There is another number associated with this catalogue. Its title is One Hundred Rare Americanum. Reese handles a variety of types of books and ephemera, but the firm is most known as the leader in Americana. The best in the field pass through their doors, and this catalogue is filled with the best of the best. There is nothing here you wouldn't love to have. That said, this selection is not for beginners, unless you are a beginner starting at the top. There is nothing inexpensive here, except, perhaps, comparatively to some of the other items, but books are priced in six figures because they are worth six figures. You will get what you pay for if you choose to be a buyer. Here, now, are a few of these spectacular items.
We will start with what Reese notes is “by far the greatest rarity of Presidential books...” In 1780, future President John Adams traveled to the Netherlands to seek aid for the revolutionary cause. He met with Hendrik Calkoen, a sympathetic leader of the local legal community. Calkoen had some questions, and the two men agreed he would write them down in a letter, and Adams would respond. That the Dutchman did, and Adams responded to his 29 questions in a series of 26 letters. They cover many aspects of America and its revolution. Several years later, Adams decided he wanted to preserve his answers, but he did not want them made public. So, he decided to have them published in 1786 in a very small run, for friends and associates. They were included in a book published in London, with the simple title Letters, in an unknown but small quantity. Reese has been able to locate only six others still known to exist, all but one of the others now in institutional hands. One originally went to George Washington, one to British radical politician Brand Hollis, one probably came from the Adams family, and this one was inscribed to Ward Nicholas Boylston, Adams' cousin. The provenance of the remaining copies is unknown. This privately printed collection of Adams' letters was later reprinted under the title Twenty-six Letters, upon interesting subjects, also dated 1786 but probably not printed until 1789. Item 2. Priced at $275,000.

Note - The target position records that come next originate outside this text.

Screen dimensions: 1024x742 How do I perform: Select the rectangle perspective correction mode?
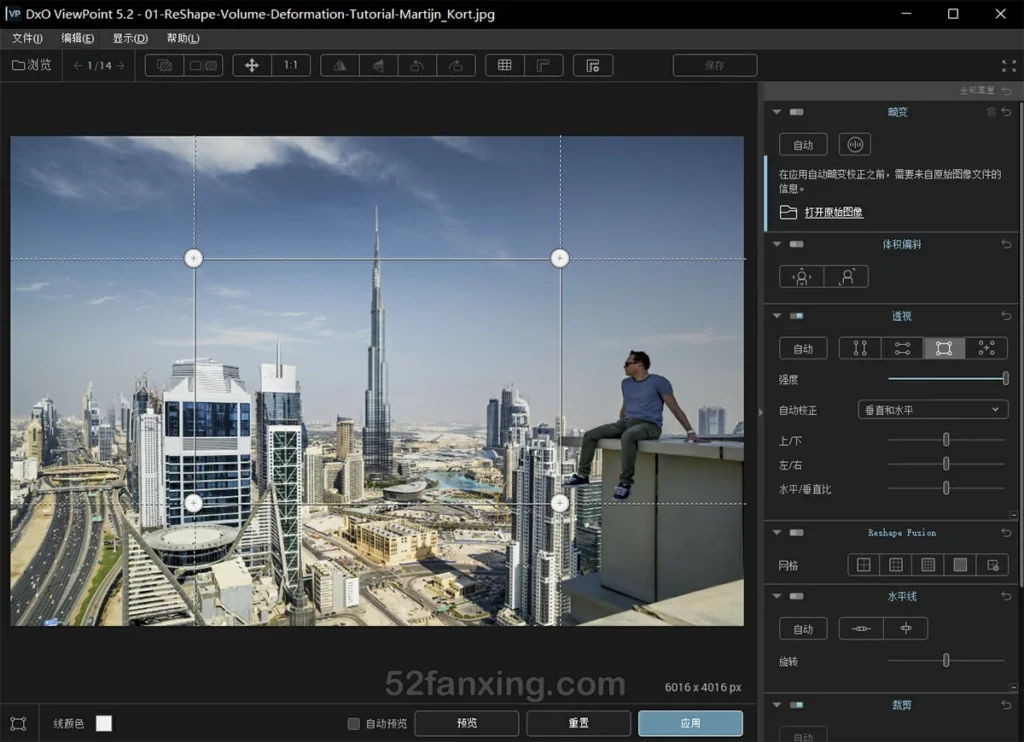coord(942,348)
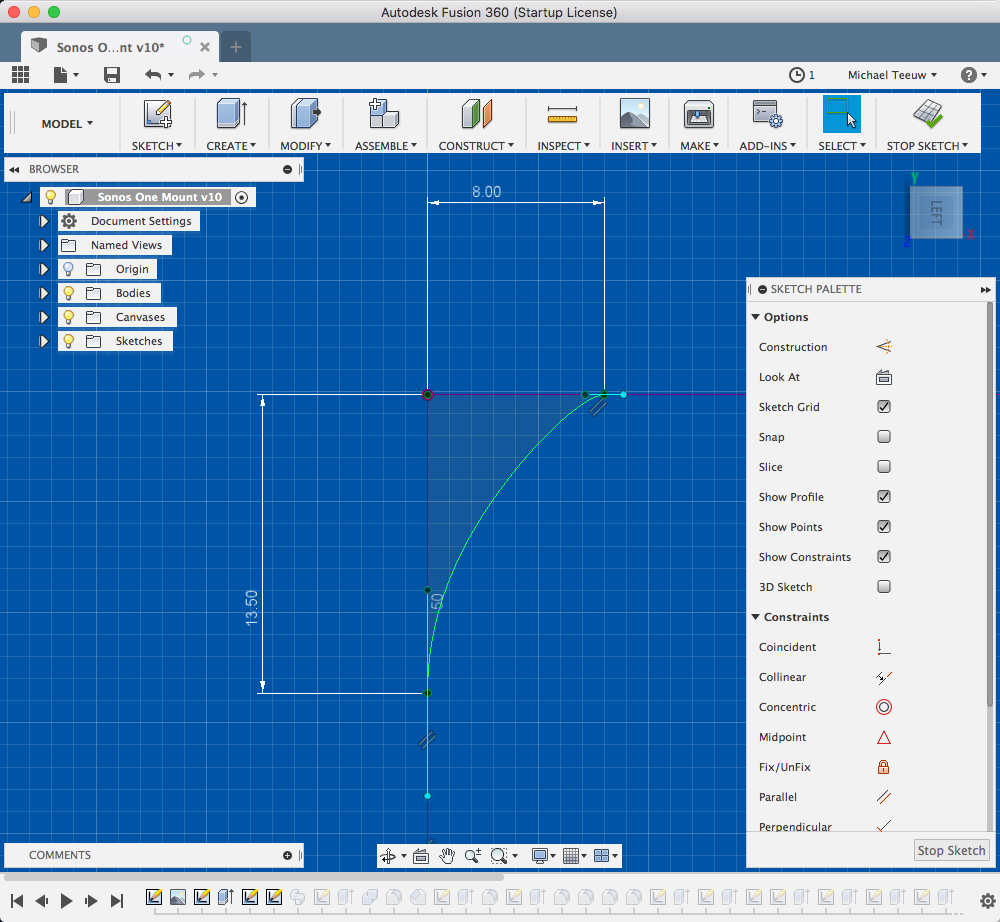
Task: Toggle the Bodies folder lightbulb visibility
Action: [x=68, y=293]
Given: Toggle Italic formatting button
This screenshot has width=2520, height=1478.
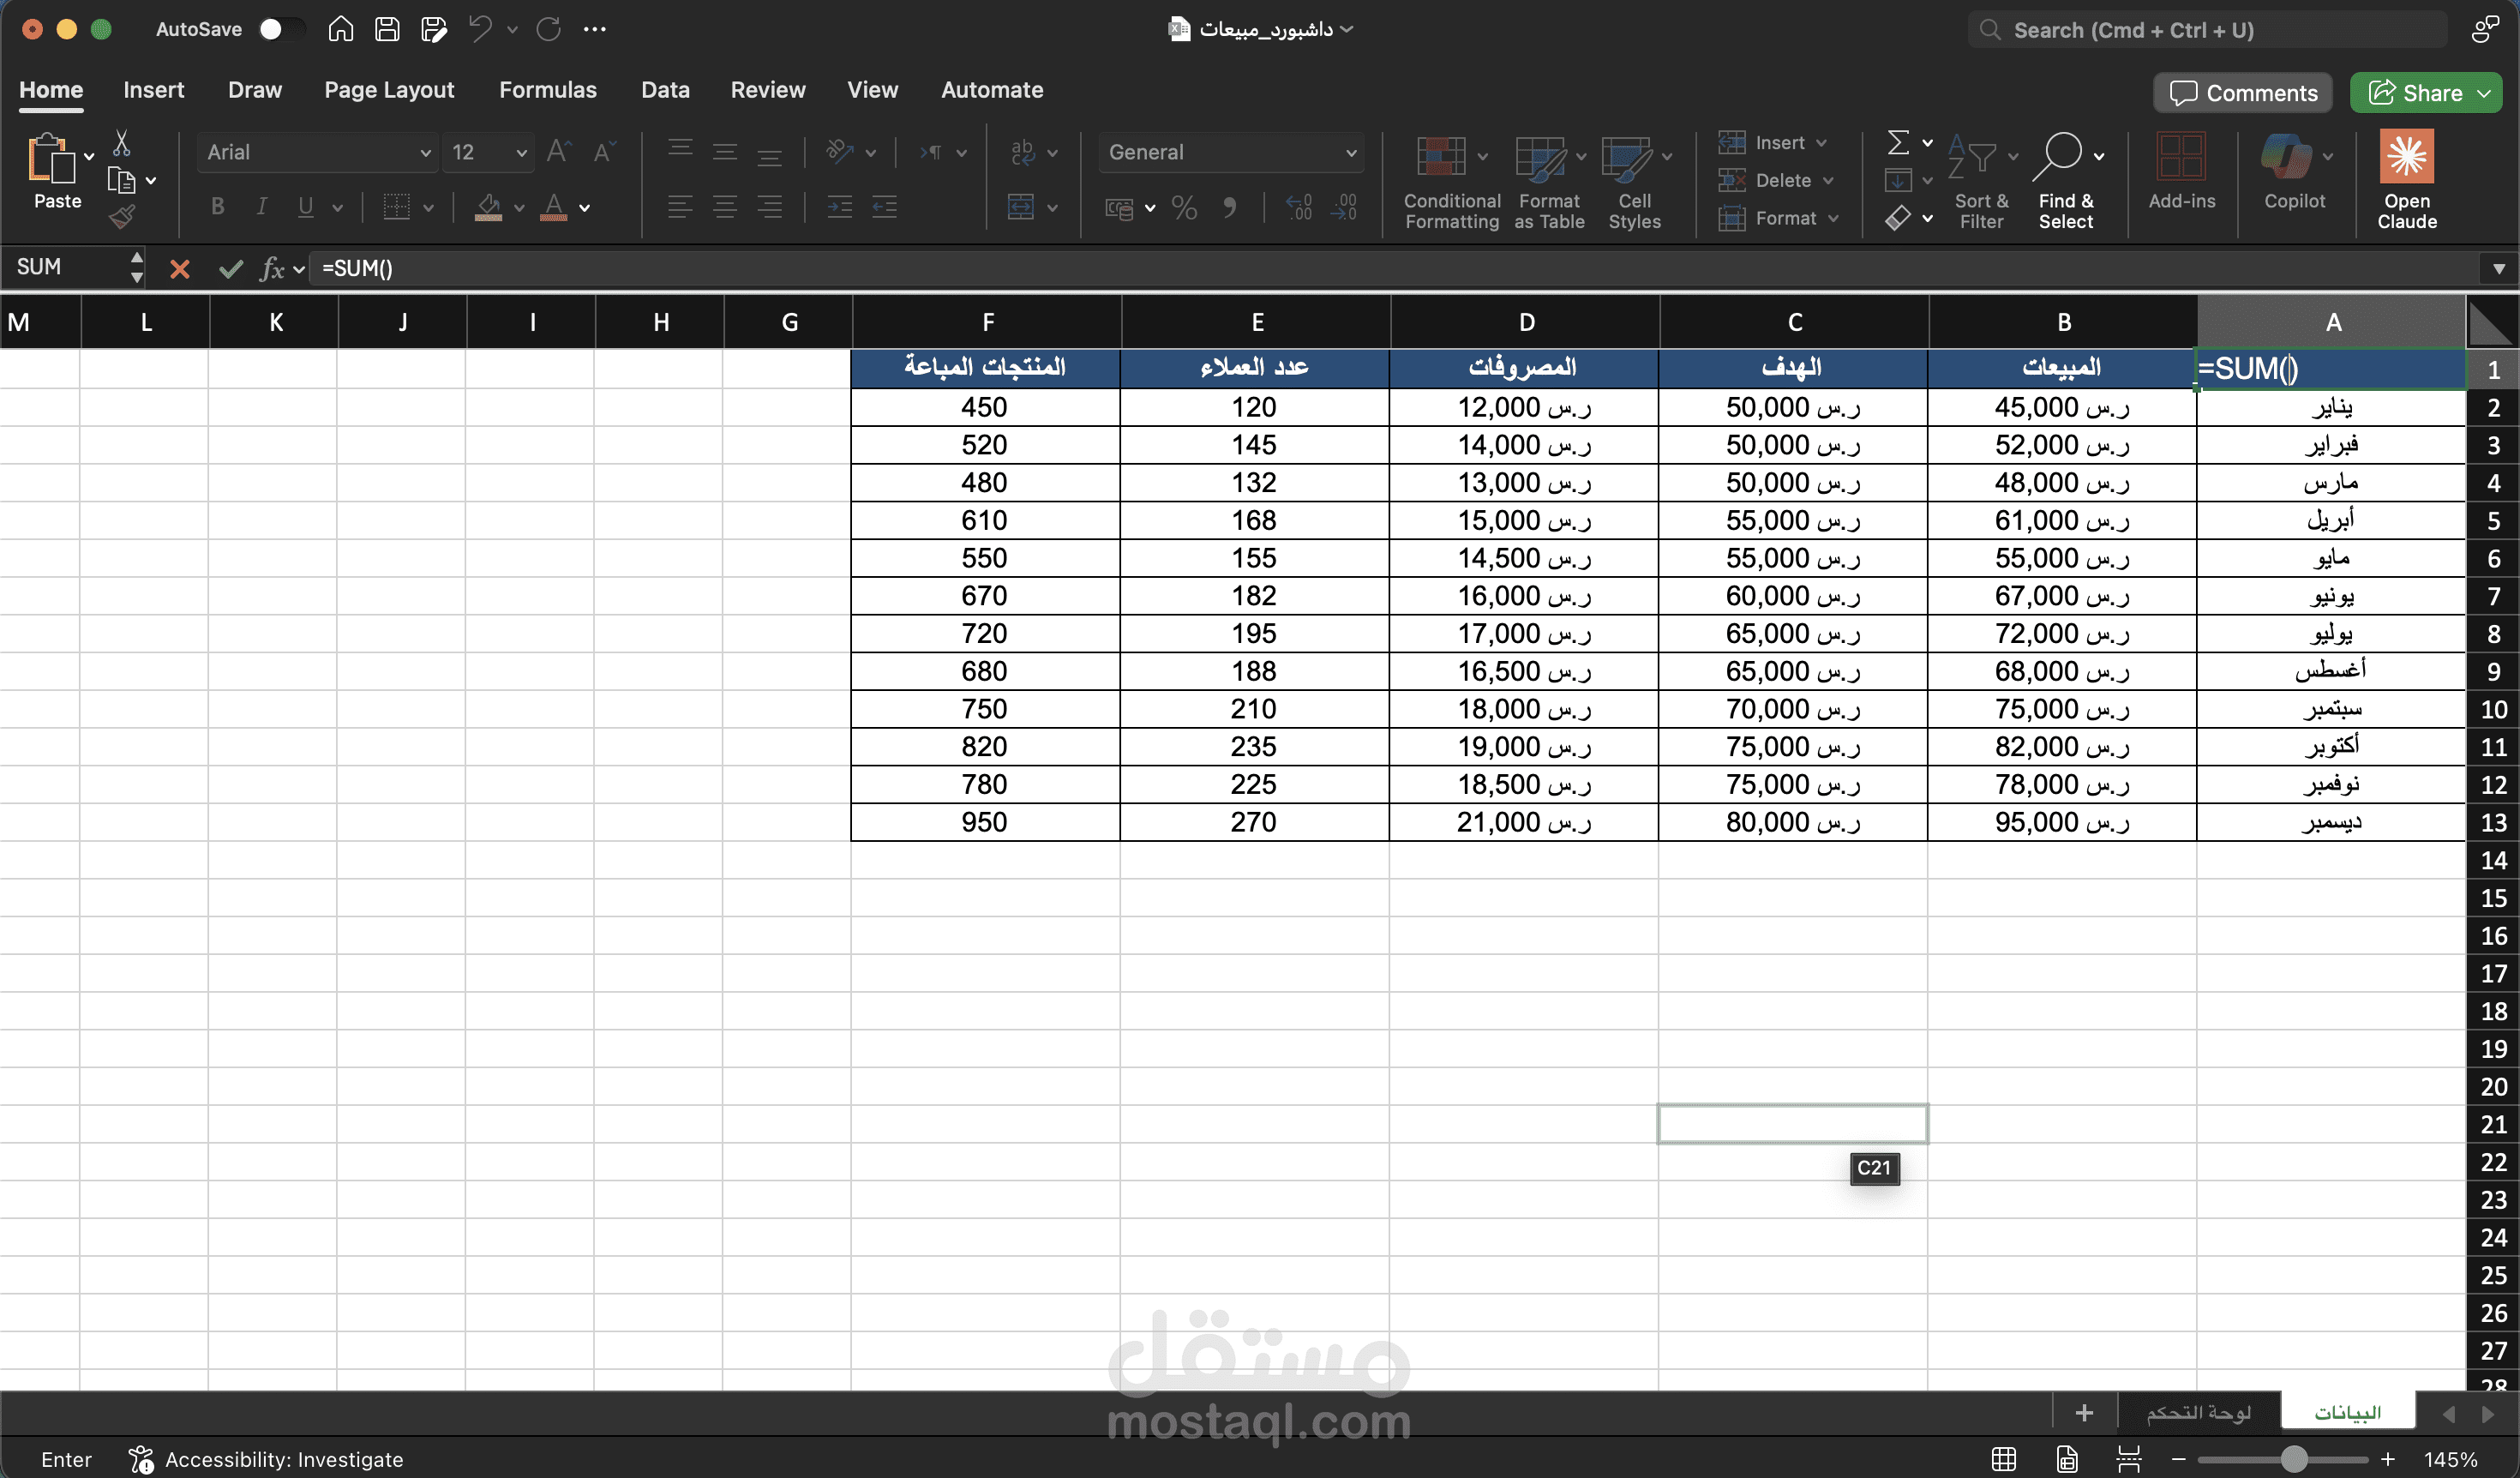Looking at the screenshot, I should (262, 207).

From Adams the father and future President, we go to Adams the son and past President. John Quincy Adams served as President from 1825-1829, but after his term was over, he did something no other president before or after has done – returned to Congress. He served in the House of Representatives from 1831 through his death in 1848. During those years his views evolved, and he became a passionate leader of causes he mostly ignored during his presidency, protection of the first amendment right to petition the government, and the need to bring an end to slavery. Those issues would come together in 1836 when the House passed the “Gag Rule.” This forbid the reading or discussion of petitions from constituents that opposed slavery. This particularly upset Adams as he was the one most vocal in presenting these petitions to the House. Item 4 is a letter Adams wrote to a friendly constituent back home in 1837. He covers a few subjects, including Revolutionary War pensions, of particular interest to the recipient. Most significantly, Adams admits that at one time he was not particularly interested in the subject of abolition. “I have perhaps some apology to make to the warm hearted and well-meaning abolitionists, whose zeal for the suppression of an enormous evil has been more fervent than my own. I have certainly none to make to the Ruffian slaveholder, who would burn me at the stake or send me to the Penitentiary, for asking the question, whether among the rights of human nature, of which the American slave is robbed by his master is included the right to Petition to Congress.” He goes on to note that he has been a sole voice fighting for the right to petition against the “Gag Rule.” It would take some time, but Adams would finally succeed in putting together a coalition to repeal this odious rule in 1844. $125,000.